1984年生まれ、東京都出身。2008年順天堂大学大学院修了。大学院修了後、千葉県立千葉盲学校に着任。当時中学2年生だった視覚障害を持った松本春菜選手と出会い、陸上競技部顧問として指導を開始。その後、千葉県立特別支援学校流山高等学園でさまざま障害を持つ選手を指導。ロンドン2012パラリンピックでは、視覚障害のある選手に伴走するガイドランナー、走り幅跳びの踏切位置を声や手拍子で伝えるコーラーなどを経験。現在はone's Para Athlete Club(ワンズパラアスリートクラブ)の指導およびパラリンピック代表選手の指導も務めている。

健常者、障害者に関係なく、伸ばすには「分かる」プロセスが欠かせない

そもそも障害のある選手を指導するきっかけは何だったのでしょうか。

私自身、元高校球児で、いつかは監督として甲子園に出たいという夢があり、教員免許を取りました。教員となって体育教員として着任したばかりの学校で、私のついた指導教官が視覚障害のある方だったこと、この偶然の出会いが私の人生を変えることになりました。

2018年から日本代表の専任コーチングディレクターとなり、これまでに多くの代表選手を育成してきました。その経験から、障害者、健常者に関わらず、競技で選手が伸びるかどうかには、選手が理解すること、「分かる」ことが欠かせないと考えています。

「分かる」というのは、運動をする時の動作を理解するということでしょうか。

one's Para Athlete Club(ワンズパラアスリートクラブ) 代表 下稲葉耕己氏

私は体操や器械運動、マット運動などの指導をしたことがあるのですが、例えば、生徒の中に「前転ができない」子がいるとします。前転という動きひとつも技術なのですが、その技術が「できない」から「できる」になると、競技レベルが上がります。その「できない」と「できる」という間に、実は「分かる」というプロセスが存在すると思っていて。私はそれが選手の能力を伸ばすために必要不可欠だと考えています。

私は選手が「分かる」ために、それを阻害しているものは何か?をまず考え、どうすれば分かるかということに注力し、指導しています。
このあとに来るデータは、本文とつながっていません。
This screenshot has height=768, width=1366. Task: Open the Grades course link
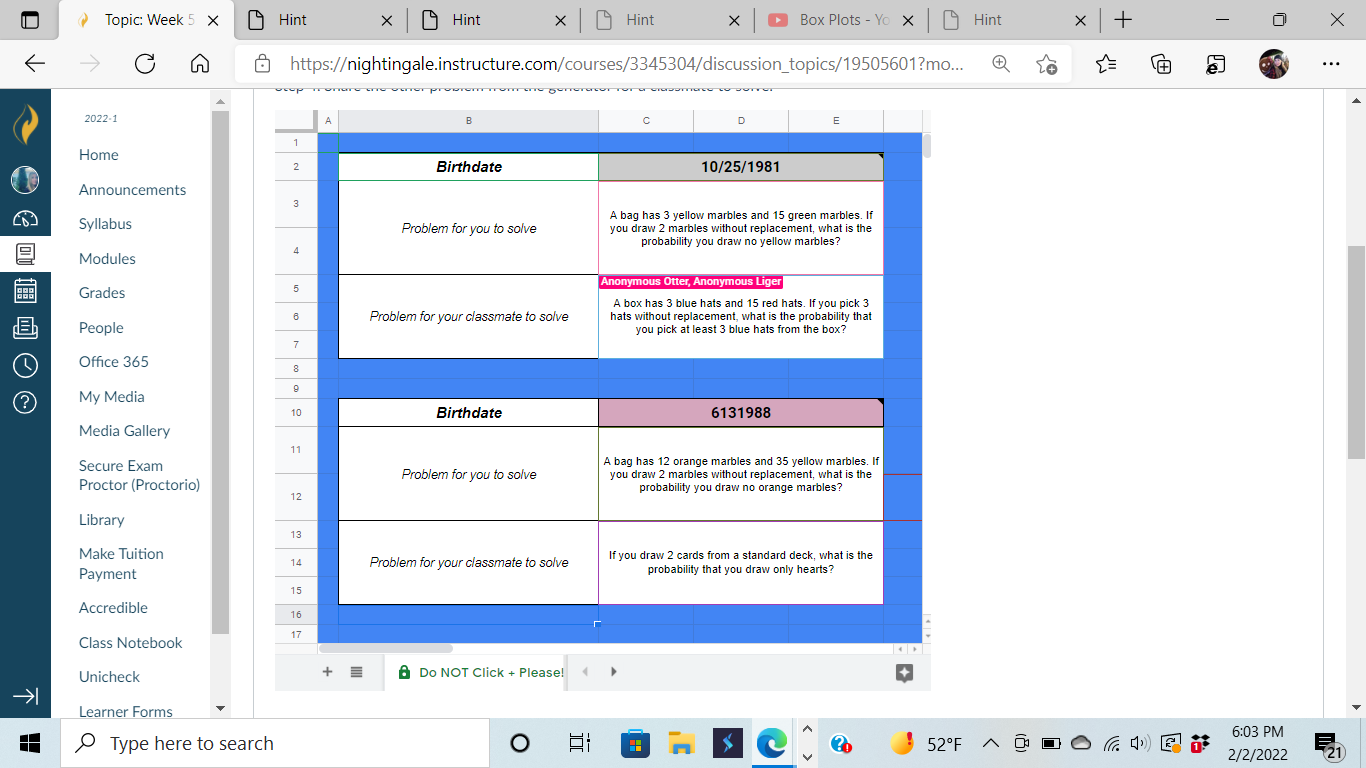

ちなみに分かるための練習と、できるようになるための練習は違います。障害者の場合は、障害自体が理解を妨げる要因になっていることが多いのですが、障害なので取り除くことができません。ですから、どうすれば選手が「分かる」ことができるかを考えながら、あらゆる手段を試します。
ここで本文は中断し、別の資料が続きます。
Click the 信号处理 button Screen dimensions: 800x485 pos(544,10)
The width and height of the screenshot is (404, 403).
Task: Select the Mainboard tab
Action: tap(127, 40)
健常者の選手にとっても「分かる」ことは大事でしょうか。

大事だと思います。私の場合、これまで指導してきたのは障害者が中心ですが、健常者のお子さんの中には分かっているように見えて、実は分かっていないというお子さんがたくさんいると思うんです。健常者のスポーツ指導の場合、動作理解にしても、基本的に一斉に指導することがほとんどでマンツーマン指導ではありません。つまり、選手一人ひとりの理解度を確認しながら、手間ひまかけて指導する方法はなされていないことが多い。

ここで大事なのは、指導者が本当に伝えたい技能が選手に伝わっているかどうかなんです。一斉指導をする場合には、選手や生徒が理解できているのかという確認を、必ずした方がいいと思うんですよね。

動作と言葉の方程式は決して崩さない。それが鉄則

one's Para Athlete Club(ワンズパラアスリートクラブ) 代表 下稲葉耕己氏

日本ではまだあまり例はありませんが、海外ではパラリンピック指導者が健常者のチームを教えると、めちゃくちゃ強くなったという事例があります。健常者と障害者のトップコーチが共同で指導をしているという国もあります。
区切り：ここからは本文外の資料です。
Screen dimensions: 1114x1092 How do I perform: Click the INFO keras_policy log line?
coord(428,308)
健常者を指導するコーチの皆さんも、「できない」の前に分かっているかどうかに着目して見極めてみるのもよいのではないでしょうか。そういう観点があると技能の向上がスムーズにいかない選手への指導方法を検討することができるんじゃないかと思っています。

どのように練習をしているのでしょうか。その際、気をつけていることはありますか。

まず、どんな練習でもいいので一度やらせてみます。そして改善すべきところを見つけたら、言葉かけをしていくのですが、その時に気をつけるのが、いろんな伝え方をしないこと。同じ動作を違う言葉で表現すると、選手が混乱してしまうので、この動作はこの言葉、というように動作の方程式のようなものを絶対に崩さないようにしています。伝えるときには同じ言葉を使うようにして、まずは理解を促します。時にはトライアル・アンド・エラーを繰り返し、「分かった!」となるまで理解できるようにするための方法をいろいろと試します。

既存の別の動作に例えて、選手が「分かる」よう促し腹落ちさせる

障害のある選手たちに、どういう伝え方をしているのでしょう。

one's Para Athlete Club(ワンズパラアスリートクラブ) 代表 下稲葉耕己氏

例えば視覚障害者の場合、誰もがイメージしやすい動作を例に挙げて伝えます。視覚障害がある場合、動きを見せて伝えることはできませんから、走るときの腕の振りについては「(アナログの)体温計を振るように振ってみて」のように、今は(デジタルが主流なので)体温計を振ることも減りましたが(笑)、誰もが理解できるようなほかの動作に置き換えて、伝えていくようにしています。ジャンプする感覚を理解してもらうために、跳躍器具を使って練習したこともあります。とにかく選手が分かる(感覚をつかむ)までいろんな方法を試していくんです。

ちなみに下稲葉さんは楽しくやる、できたら褒めるをモットーにされているとお聞きました。

体育教員として指導をしていたとき、生徒たちが授業でこれまでできなかったことができたとか、分かったとか、生徒自身がはっとした瞬間が一番楽しそうだし、私もうれしいんです。もちろん、部活の雰囲気が楽しいというのもあると思うんですが、スポーツの本質は、できなかったことができる。知らなかったことが知れる。そこに楽しみがあると思っていて、それがない授業やチーム練習はダメだと思っています。

知的障害を持った子たちは語彙(ごい)が少ないので、「厳しいけれど、頑張っています」のような簡単な答えしかできないかもしれません。でも恐らく彼らの中でもただ、仲間と集まってワイワイと陸上をやれるから楽しいと思っているわけではないだろうと。

今までできなかったんだけど、練習を重ねるうちにできることが増えていく。それがうれしいという選手が多いんじゃないかと。小さな積み重ねでも数をこなしていけば、成長へと、選手が強くなることにつながると考えます。いろんなお子さんを指導する機会がありますが、私は決してスポーツの本質を見失わないようにしています。